Calculate specific heat for the metal cube. Heat a beaker of water with a cube in it to approximately 40 degrees Celsius. While it is heating, measure exactly 100mL of water into a insulated coffee cup (foam cups work fine). Remember, density of water is 1g/1mL. Measure the temperature of the water in the insulated cup. Once the metal and the water in the beaker is approximately 40 degrees record the exact temperature of the hot water bath. Since you have been heating the metal in it for so long the metal will be the same temperature as the water it is in. Now use the tongs to move the metal cube to the water in the insulated coffee cup. Record the temperature of the water in the insulated coffee cup once it has stopped rising. This is the final temperature for both the metal and the water. The heat energy absorbed by the water is equal to the heat energy released by the metal.
Qmetal = Qwater
Qmetal = specific heat of the metal
x mass x (Tfinal – Tinitial) • Qwater = specific heat of the water
x mass x (Tfinal-Tinitial)
Be certain you use the temperature of the water in the insulated cup (before and after heat transfer) in the calculation for the water. Understand that the temperature of the heated water is the temperature of the metal before heat transfer and the temperature in the insulated cup is the after heat transfer temperature.

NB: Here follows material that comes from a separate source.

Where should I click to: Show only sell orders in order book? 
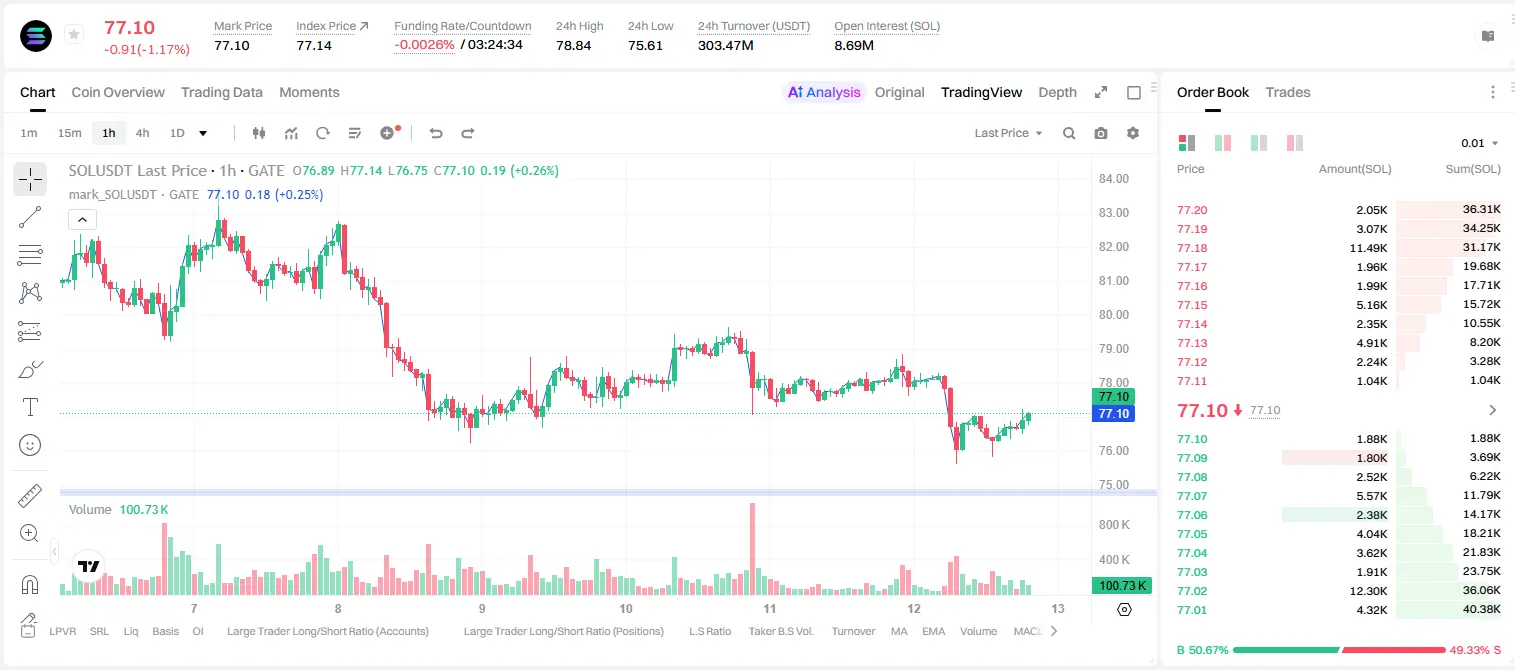pyautogui.click(x=1295, y=143)
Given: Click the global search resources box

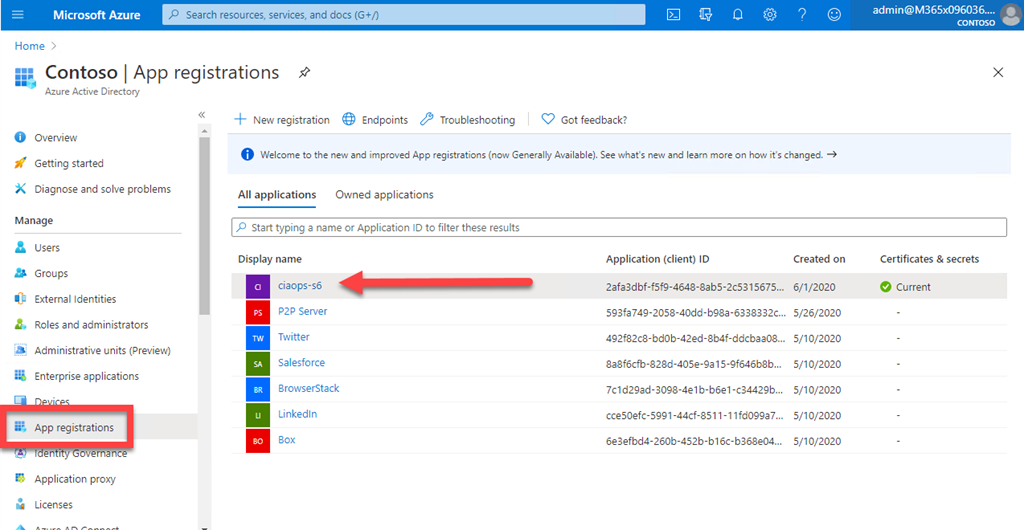Looking at the screenshot, I should (407, 15).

Science behind the experiments
Metals have a different specific heat than water, therefore when you have room temperature water and add a metal that is heated to it, the heat will flow from the metal to the water. However, the temperature change the metal has is not equal to the temperature the water has. Metal has lower specific heats than water, meaning they cannot store as much heat without experiencing a temperature change, but water can absorb a lot of heat energy without as much of a temperature change. An accepted value for the specific heat of water is 4.18 J/g-1ΟCelsius. A gram of water can absorb 4.18 J of energy while only changing one degree of temperature. Most metals have much higher specific heats and are good conductors of heat. Metals are denser than water. The accepted value for the density of water is 1g/ mL and routinely we compare the densities of other matter to it. Matter that is denser than water will sink and matter that is less dense will float.
Specific Heat for a substance is a ratio of energy, temperature, and mass. It informs us how much heat energy a substance can absorb for the size of the sample for each degree of temperature change it undergoes. It is an extensive property of matter. The amount of heat a material can absorb depends on how much of the substance you have. Density is an intensive property of matter. The amount you have of a substance does not affect the density because the mass and volume both change.